一方の私。瞬時に反射でニヒルに避けているうちになんとなく日々が前に進んでいく。グラディウスIIIの高速スクロールステージのような暮らし。ウェブマンガ、縦スクロールマンガ、手軽にPVを稼いで金を右から左にぎゅんぎゅん回していくベルトコンベアの中央車線に私はあぐらをかいている。アルゴリズムとフュージョンしたオートマータであるところの私は、ぶつくさぶつくさインターネットに文句を言いながら、その実、感覚器官のかなりの部分をスマホの画面にくっつけたままにしていて、仕事の合間も移動中もSNSトレンドを中心としたピボットターン以上のところに手を伸ばせなくなっている。ブログを書き始めるきっかけも高確率でXのクソリプだ。

そんな私を、いまどき珍しくなってしまった真に生身の人間が精魂込めてくみあげた「からくり人形」が殴る。時は美しく止まり渦を巻いて逆流をはじめる。


賛否両論あるだろうからあくまで個人の意見として冷静に読んでほしいが、アニメ『からくりサーカス』は作画はよかったし商業アニメとしては及第点なのだろうがマンガを読んだ私たちにはもの足りないところが目についた。ストーリーを省略しなければならない都合の部分とかは百歩譲ってそこはどうでもいいのだ。そういうことではないのだ。なるべく声を小さくしていうのだが、アニメーターや声優などの獅子奮迅の努力には敬意を表するけれども、おそらく、アニメ制作首脳陣がこの物語を真剣に考え抜いた時間が単純に足りないのではないかと思った。藤田和日郎はそんなに短い時間で決断をしていないはずなのだ。藤田和日郎はそんなにすばやくコンテンツを仕上げていないはずなのだ。そこが足りなかったのだと思う。そこが「軽かった」のだと思う。

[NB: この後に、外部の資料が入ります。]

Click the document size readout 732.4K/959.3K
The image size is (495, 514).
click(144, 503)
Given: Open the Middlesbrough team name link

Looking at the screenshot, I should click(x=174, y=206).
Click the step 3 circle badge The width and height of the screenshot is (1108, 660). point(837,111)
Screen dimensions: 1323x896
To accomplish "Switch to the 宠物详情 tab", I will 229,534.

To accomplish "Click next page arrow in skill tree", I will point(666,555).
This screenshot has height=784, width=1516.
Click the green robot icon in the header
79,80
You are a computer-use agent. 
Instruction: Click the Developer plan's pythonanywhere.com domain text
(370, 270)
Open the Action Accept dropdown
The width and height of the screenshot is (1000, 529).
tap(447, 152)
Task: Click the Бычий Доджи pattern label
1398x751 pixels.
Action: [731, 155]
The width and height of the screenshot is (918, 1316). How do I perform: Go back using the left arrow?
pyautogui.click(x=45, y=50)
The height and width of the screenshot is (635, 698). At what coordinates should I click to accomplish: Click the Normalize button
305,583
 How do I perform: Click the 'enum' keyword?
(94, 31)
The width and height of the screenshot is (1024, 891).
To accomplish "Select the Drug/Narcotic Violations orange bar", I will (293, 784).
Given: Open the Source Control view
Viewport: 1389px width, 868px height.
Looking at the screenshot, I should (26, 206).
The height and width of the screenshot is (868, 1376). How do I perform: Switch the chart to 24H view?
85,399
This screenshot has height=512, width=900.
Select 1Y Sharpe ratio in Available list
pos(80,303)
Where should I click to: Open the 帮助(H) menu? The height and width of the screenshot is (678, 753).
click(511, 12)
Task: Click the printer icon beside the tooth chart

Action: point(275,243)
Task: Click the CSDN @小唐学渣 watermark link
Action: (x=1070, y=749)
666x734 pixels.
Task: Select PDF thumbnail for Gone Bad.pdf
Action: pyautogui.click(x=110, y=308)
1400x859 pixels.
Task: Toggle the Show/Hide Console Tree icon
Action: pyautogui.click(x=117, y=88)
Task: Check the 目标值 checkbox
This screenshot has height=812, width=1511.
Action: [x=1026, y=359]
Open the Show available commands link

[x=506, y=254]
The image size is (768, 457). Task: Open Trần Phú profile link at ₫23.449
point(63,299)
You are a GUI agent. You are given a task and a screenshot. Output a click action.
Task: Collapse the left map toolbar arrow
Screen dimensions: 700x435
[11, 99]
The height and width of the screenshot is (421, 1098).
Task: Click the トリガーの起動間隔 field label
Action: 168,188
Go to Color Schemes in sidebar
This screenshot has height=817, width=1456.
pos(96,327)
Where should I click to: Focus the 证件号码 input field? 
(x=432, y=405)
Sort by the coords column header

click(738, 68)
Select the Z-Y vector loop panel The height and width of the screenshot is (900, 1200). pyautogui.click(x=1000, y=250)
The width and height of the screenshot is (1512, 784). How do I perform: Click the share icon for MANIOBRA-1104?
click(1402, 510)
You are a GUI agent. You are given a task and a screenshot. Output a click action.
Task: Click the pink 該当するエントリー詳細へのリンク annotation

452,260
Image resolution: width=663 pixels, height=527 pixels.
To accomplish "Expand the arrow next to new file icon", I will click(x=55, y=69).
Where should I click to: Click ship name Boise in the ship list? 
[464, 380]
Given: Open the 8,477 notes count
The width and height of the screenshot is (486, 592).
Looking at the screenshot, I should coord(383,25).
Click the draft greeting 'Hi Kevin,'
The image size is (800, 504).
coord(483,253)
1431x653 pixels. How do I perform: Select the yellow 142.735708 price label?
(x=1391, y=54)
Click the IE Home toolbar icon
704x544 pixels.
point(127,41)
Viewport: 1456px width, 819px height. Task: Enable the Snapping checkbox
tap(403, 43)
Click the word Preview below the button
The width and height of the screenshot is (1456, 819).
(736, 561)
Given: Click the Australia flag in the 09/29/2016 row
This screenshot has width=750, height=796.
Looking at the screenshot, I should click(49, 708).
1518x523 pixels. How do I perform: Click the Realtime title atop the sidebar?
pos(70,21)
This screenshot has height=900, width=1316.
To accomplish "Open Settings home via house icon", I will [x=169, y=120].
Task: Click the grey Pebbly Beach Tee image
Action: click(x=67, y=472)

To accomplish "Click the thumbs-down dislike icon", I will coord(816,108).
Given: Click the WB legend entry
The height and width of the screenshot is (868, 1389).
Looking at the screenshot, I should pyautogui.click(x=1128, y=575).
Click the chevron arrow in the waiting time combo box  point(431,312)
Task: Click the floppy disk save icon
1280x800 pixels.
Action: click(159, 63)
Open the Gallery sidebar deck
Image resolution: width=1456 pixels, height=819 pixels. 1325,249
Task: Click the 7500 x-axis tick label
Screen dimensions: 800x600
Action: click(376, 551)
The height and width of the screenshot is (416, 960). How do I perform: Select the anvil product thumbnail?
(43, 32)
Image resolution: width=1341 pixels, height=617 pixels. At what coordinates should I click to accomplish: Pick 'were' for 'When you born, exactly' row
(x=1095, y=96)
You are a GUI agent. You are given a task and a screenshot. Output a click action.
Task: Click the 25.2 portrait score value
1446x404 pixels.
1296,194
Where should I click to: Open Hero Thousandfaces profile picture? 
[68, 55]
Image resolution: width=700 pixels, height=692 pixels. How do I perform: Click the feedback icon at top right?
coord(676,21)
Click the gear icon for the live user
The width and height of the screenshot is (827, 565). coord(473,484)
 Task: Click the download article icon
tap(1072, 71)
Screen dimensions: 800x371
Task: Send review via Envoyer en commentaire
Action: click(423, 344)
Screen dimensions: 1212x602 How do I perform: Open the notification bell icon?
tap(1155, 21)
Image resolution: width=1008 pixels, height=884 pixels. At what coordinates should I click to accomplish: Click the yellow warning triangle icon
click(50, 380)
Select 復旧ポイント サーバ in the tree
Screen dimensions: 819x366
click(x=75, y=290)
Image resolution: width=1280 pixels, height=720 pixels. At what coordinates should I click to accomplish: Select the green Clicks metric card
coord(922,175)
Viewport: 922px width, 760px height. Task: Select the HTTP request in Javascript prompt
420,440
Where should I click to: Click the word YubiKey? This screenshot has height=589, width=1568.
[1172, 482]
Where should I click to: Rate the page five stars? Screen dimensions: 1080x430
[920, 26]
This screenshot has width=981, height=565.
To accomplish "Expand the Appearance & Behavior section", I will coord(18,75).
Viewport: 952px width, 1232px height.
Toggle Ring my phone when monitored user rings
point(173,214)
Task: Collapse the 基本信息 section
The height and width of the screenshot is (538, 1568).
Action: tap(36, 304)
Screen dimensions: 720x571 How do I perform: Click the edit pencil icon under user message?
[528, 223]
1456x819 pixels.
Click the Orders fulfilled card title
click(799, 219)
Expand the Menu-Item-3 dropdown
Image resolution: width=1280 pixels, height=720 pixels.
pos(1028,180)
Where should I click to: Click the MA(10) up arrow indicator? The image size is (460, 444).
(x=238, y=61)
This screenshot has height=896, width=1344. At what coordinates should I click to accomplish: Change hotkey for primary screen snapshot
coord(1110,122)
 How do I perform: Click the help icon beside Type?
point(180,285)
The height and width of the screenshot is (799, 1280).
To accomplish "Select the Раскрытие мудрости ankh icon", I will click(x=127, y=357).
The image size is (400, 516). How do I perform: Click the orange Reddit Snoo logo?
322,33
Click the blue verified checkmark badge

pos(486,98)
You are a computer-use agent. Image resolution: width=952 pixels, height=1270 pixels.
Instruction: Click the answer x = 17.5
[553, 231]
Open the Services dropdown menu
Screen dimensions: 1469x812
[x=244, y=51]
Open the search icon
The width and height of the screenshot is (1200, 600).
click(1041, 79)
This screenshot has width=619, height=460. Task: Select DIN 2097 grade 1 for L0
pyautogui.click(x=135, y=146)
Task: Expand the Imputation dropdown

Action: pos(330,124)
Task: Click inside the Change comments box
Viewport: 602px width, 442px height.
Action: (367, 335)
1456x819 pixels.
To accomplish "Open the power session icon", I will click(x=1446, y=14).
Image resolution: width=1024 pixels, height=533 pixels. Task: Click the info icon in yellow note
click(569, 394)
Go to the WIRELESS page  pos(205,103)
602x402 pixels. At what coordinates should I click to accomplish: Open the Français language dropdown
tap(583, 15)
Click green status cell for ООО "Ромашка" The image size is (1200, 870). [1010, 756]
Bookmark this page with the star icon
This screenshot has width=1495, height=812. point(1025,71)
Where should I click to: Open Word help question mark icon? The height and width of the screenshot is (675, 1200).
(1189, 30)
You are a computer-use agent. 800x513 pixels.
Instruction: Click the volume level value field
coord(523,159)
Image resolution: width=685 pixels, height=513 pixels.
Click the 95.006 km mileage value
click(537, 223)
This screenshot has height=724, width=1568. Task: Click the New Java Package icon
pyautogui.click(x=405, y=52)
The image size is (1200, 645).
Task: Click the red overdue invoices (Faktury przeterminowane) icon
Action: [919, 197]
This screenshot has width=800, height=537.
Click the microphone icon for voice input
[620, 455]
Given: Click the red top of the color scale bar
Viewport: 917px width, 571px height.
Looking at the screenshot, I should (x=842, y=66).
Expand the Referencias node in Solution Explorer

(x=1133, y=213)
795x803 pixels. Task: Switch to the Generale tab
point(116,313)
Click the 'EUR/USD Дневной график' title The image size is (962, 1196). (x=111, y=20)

老害の典型的な行動のひとつに、若者に対してすぐ「考えた時間が足りない」と言う、というのがある。長く生きているほうが若いほうを殴るのにこれほど便利な言葉はないのでよく使われる。からくりサーカスの話をするとき私はすぐ老害ムーブをかましてしまう。しかし、ここでふと思ったのだが、からくりサーカスを執筆したときの藤田和日郎先生の年齢はおいくつだったのだろうか。藤田和日郎先生は今……60歳。からくりサーカスの連載は1997年から2006年。つまり……。33歳から42歳のときだ。なんだ。今の私よりぜんぜん若いじゃないか。ははは。いいか私たち。考えた時間が足りないぞ。からくりサーカスを見ろ。あの前で「私はずっと考えました」なんて言えるか?